Records for this exercise:
▼▼▼

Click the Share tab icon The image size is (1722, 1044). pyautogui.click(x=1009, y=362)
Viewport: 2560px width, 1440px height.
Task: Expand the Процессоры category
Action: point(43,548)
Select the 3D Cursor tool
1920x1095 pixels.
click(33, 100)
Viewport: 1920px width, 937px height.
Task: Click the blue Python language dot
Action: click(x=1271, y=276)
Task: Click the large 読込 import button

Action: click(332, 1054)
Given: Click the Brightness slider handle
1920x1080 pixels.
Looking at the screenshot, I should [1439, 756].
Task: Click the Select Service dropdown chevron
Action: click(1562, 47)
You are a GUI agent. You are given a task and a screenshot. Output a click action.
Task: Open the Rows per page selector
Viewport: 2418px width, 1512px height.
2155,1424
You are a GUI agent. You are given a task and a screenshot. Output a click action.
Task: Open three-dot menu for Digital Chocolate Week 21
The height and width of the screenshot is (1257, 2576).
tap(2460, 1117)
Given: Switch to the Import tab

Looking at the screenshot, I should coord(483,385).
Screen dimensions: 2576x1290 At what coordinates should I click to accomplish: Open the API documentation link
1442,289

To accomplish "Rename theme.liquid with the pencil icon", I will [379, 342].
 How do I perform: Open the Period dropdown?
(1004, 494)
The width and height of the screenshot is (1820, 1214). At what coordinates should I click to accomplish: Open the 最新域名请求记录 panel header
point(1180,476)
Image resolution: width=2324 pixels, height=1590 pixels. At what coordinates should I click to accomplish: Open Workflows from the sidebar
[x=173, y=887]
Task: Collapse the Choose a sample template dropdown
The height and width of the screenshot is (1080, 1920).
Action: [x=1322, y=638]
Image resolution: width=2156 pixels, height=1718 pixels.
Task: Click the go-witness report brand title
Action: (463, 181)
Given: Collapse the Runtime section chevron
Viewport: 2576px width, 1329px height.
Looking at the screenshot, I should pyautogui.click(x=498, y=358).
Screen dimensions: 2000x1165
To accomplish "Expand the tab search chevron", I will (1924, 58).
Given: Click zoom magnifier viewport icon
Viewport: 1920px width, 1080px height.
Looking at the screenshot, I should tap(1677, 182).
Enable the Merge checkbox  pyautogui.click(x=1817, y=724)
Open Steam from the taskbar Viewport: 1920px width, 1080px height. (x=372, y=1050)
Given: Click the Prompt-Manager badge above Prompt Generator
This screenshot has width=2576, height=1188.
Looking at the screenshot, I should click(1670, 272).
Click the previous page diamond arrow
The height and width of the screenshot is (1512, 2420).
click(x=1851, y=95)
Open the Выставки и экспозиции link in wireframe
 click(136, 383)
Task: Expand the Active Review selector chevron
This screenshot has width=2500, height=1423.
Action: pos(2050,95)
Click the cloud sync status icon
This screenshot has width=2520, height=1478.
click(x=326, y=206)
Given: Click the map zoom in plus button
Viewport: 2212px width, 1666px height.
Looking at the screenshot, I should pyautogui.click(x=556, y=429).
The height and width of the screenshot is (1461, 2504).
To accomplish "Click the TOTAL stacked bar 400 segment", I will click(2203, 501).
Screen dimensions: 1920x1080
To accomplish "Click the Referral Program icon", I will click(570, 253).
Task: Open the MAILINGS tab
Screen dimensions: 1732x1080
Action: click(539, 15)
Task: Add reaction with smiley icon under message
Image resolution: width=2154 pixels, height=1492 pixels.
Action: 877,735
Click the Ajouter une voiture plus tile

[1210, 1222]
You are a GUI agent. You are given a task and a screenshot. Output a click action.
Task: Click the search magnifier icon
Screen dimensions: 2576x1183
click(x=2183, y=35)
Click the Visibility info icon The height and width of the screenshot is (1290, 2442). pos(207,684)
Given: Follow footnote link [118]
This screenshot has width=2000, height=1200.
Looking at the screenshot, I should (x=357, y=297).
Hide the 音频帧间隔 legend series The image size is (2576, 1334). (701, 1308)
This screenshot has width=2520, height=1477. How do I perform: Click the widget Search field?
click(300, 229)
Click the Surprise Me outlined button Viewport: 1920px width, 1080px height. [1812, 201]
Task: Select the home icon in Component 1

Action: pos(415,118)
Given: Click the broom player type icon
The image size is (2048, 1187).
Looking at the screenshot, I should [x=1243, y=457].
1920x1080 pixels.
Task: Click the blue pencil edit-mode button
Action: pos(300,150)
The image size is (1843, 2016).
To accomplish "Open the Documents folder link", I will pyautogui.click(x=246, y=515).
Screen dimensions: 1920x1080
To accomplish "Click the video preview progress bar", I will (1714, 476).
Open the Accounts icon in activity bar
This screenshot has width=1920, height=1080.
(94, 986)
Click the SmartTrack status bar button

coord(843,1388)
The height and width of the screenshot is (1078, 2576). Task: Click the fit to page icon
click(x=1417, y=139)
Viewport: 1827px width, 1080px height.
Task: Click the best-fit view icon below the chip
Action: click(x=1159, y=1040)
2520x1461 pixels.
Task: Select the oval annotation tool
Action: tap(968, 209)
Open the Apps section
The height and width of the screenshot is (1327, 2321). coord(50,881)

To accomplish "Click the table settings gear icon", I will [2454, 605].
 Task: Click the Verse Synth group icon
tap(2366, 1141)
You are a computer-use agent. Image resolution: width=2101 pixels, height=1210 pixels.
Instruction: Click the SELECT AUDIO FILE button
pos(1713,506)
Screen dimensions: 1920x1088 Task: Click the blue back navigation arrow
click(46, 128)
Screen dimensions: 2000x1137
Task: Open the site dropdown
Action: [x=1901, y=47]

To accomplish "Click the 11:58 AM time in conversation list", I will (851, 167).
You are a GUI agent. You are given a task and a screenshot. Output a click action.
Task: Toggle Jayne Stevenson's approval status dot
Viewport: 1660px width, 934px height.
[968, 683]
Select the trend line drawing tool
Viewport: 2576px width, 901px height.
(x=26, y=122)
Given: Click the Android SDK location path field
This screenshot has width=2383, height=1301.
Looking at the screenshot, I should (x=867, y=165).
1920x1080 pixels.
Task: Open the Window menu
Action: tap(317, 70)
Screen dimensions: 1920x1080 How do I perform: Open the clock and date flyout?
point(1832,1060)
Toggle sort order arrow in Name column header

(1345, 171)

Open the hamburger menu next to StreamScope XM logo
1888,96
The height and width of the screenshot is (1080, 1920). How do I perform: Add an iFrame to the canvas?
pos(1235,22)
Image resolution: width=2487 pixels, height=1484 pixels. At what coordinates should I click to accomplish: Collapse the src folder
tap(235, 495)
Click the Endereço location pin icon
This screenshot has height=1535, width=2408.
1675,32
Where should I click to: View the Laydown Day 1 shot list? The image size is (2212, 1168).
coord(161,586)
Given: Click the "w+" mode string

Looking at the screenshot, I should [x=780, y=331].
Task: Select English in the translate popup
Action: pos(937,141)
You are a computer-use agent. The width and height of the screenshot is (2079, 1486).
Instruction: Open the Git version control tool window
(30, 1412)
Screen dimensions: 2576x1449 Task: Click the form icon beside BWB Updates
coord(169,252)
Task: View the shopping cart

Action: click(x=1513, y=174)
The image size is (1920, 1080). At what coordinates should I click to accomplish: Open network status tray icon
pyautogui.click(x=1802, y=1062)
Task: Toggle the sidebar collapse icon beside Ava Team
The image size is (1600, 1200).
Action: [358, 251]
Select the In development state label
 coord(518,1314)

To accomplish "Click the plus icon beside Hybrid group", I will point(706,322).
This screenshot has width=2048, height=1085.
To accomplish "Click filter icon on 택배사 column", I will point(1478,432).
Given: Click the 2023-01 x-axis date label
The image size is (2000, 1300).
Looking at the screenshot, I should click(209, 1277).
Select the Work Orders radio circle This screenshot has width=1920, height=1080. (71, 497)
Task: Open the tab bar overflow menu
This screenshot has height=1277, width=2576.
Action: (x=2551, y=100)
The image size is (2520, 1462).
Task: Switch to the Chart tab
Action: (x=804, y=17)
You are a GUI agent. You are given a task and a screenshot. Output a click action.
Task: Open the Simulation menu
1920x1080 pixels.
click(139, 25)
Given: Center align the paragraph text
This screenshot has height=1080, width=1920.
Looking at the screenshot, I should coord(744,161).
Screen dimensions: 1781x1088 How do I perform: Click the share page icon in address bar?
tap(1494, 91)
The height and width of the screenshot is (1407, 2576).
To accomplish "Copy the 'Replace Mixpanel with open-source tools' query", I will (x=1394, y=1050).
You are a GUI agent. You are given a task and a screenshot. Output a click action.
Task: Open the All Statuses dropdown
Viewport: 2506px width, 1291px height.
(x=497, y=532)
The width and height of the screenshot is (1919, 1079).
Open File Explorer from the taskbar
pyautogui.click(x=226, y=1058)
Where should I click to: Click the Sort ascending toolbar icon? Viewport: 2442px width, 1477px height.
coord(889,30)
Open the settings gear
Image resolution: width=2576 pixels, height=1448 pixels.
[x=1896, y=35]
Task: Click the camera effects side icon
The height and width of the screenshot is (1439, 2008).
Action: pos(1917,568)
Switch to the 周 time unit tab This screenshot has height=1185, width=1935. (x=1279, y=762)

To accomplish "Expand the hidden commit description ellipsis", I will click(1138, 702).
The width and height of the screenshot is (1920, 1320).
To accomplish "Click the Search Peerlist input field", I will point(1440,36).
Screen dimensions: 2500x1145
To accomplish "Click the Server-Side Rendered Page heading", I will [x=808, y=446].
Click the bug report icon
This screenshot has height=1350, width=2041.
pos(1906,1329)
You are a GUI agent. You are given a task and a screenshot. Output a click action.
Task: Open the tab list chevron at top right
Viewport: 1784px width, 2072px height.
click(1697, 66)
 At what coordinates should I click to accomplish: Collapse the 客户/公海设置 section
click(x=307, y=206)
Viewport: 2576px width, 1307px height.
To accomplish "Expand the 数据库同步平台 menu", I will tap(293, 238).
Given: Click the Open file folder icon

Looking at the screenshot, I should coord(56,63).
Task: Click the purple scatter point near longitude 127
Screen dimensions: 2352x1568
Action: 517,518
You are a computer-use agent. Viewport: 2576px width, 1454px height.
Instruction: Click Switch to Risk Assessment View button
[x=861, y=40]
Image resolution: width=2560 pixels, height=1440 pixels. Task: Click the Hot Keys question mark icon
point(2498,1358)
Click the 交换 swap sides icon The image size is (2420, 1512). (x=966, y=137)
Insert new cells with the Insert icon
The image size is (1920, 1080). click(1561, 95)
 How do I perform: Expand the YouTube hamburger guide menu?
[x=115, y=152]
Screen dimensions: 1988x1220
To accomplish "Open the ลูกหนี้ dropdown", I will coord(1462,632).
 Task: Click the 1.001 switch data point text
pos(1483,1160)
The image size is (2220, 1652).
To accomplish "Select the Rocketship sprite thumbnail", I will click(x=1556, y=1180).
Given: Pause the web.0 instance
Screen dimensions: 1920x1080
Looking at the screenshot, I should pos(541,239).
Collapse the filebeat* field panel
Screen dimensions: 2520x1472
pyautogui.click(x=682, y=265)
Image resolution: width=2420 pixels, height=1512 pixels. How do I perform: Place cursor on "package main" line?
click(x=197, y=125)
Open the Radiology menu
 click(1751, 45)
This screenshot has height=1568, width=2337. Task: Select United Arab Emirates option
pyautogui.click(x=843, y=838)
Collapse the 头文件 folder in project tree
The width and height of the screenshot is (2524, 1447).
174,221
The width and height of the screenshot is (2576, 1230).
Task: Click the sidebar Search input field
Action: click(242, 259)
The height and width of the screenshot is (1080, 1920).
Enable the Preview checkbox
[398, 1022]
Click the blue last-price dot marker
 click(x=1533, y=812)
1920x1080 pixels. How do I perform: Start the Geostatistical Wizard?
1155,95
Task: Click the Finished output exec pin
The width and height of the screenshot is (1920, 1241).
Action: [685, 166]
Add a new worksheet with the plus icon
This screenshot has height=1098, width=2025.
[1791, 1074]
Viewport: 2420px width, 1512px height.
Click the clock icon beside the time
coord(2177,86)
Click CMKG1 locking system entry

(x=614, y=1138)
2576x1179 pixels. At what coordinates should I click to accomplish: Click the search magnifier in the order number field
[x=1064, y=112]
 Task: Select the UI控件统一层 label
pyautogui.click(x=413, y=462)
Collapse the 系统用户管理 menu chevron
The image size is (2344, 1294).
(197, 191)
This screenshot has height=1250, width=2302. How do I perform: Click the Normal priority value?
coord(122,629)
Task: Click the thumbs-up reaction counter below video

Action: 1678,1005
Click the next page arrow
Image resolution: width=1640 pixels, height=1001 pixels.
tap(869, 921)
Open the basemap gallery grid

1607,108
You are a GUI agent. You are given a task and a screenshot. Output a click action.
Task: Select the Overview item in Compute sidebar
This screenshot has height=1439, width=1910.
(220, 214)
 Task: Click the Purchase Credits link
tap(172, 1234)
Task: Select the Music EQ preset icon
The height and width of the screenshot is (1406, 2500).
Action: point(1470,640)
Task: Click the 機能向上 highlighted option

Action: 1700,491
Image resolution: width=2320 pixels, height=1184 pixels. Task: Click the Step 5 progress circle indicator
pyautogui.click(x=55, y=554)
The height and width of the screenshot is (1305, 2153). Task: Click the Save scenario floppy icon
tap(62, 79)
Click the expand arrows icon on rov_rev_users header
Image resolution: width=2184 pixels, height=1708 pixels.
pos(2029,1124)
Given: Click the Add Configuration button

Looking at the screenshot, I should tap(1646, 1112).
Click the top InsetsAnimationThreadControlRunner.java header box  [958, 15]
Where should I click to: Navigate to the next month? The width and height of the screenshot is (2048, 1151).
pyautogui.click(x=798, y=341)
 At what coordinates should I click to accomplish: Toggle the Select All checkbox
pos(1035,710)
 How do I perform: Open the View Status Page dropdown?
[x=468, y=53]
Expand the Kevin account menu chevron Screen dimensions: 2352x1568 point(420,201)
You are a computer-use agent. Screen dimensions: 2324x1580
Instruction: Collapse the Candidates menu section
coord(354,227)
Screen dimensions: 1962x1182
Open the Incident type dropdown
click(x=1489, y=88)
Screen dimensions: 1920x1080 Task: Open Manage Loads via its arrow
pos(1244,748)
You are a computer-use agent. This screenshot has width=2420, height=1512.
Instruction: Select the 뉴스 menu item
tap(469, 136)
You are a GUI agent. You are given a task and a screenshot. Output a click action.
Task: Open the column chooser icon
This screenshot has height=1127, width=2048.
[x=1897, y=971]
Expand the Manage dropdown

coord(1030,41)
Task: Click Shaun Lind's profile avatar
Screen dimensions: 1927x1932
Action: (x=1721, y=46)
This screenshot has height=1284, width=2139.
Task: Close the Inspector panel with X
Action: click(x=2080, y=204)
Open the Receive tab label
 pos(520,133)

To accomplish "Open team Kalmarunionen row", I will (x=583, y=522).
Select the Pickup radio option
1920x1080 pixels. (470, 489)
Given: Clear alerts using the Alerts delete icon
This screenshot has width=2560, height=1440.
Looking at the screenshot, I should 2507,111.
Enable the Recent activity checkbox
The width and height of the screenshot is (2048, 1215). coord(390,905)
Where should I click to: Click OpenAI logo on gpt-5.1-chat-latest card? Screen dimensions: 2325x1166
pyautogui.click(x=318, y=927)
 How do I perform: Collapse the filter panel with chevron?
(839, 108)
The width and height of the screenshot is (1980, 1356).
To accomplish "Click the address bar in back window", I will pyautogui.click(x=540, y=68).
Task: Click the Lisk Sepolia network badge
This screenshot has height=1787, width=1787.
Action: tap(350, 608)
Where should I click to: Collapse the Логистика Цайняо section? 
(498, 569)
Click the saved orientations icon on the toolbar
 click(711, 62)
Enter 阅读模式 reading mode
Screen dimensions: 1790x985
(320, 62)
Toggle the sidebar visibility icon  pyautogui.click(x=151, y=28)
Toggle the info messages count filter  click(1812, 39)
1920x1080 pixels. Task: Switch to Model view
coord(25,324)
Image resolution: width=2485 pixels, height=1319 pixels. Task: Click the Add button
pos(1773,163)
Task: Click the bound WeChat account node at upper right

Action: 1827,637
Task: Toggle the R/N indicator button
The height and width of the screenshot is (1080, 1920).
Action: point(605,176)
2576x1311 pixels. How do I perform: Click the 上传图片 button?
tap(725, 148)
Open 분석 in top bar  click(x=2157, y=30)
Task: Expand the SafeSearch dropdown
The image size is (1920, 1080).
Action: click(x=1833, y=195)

▲▲▲

What you have to do: Return each line of the listing that holds the string "info".

Result of the exercise:
Click the Visibility info icon The height and width of the screenshot is (1290, 2442). pos(207,684)
Toggle the info messages count filter  click(1812, 39)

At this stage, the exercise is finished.